Permissions

If you have hyprland-qtutils installed, you can make use of Hyprland’s built-in permission system.

For now, it only has one permission, but it might include more in the future.

Permissions

Permissions work a bit like Android ones. If an app tries to do something sensitive with the compositor (Hyprland), Hyprland will pop up a notification asking you if you want to let it do that.

Configuring permissions

Configuring them is simple:

permission = regex, permission, mode

for example:

permission = /usr/bin/grim, screencopy, allow

Will allow /usr/bin/grim to always capture your screen without asking.

Permisision modes

There are 3 modes:

• allow: Don’t ask, just allow the app to proceed.
• ask: Pop up a notification every time the app tries to do something sensitive.
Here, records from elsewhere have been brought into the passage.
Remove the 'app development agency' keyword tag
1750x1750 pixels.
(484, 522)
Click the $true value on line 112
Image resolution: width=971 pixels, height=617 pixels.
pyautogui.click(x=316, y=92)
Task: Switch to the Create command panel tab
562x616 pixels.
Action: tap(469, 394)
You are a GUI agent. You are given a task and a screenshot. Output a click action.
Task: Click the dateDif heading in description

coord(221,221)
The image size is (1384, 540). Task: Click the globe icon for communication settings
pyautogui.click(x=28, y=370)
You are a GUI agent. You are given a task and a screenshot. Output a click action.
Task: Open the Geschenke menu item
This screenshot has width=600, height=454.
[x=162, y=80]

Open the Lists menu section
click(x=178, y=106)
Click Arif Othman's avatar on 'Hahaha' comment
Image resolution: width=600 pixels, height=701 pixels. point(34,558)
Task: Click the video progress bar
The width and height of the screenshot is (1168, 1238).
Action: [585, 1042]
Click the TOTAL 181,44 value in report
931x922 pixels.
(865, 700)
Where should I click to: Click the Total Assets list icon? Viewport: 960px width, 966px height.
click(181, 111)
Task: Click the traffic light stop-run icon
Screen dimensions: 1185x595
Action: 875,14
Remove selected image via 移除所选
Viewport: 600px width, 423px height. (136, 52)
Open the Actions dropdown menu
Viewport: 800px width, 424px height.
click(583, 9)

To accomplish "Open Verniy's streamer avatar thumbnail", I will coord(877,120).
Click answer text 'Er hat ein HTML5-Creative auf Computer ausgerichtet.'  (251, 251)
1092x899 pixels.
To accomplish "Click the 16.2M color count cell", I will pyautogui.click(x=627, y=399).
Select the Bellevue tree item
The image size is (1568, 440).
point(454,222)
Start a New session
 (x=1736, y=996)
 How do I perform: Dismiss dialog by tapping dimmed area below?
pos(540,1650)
These popups allow you to Deny, Allow until the app exits, or Allow until Hyprland exits.
• deny: Don’t ask, always deny the application access.

Permission list

screencopy:

• Access to your screen without going through xdg-desktop-portal-hyprland. Examples include: grim, wl-screenrec, wf-recorder.
• If denied, will render a black screen with a “permission denied” text.
• Why deny? For apps / scripts that might maliciously try to capture your screen without your knowledge by using wayland protocols directly.

Notes

xdg-desktop-portal implementations (including xdph) are just regular applications. They will go through permissions too. You might want to consider adding a rule like this:

permission = /usr/(lib|libexec|lib64)/xdg-desktop-portal-hyprland, screencopy, allow

if you are not allowing screencopy for all apps.

On some BSD systems paths might not work. In such cases, you might want to disable permissions altogether, by setting

ecosystem {
  enforce_permissions = false
}

otherwise, you have no config control over permissions (popups will still work, although will not show paths, and “remember” will not be available).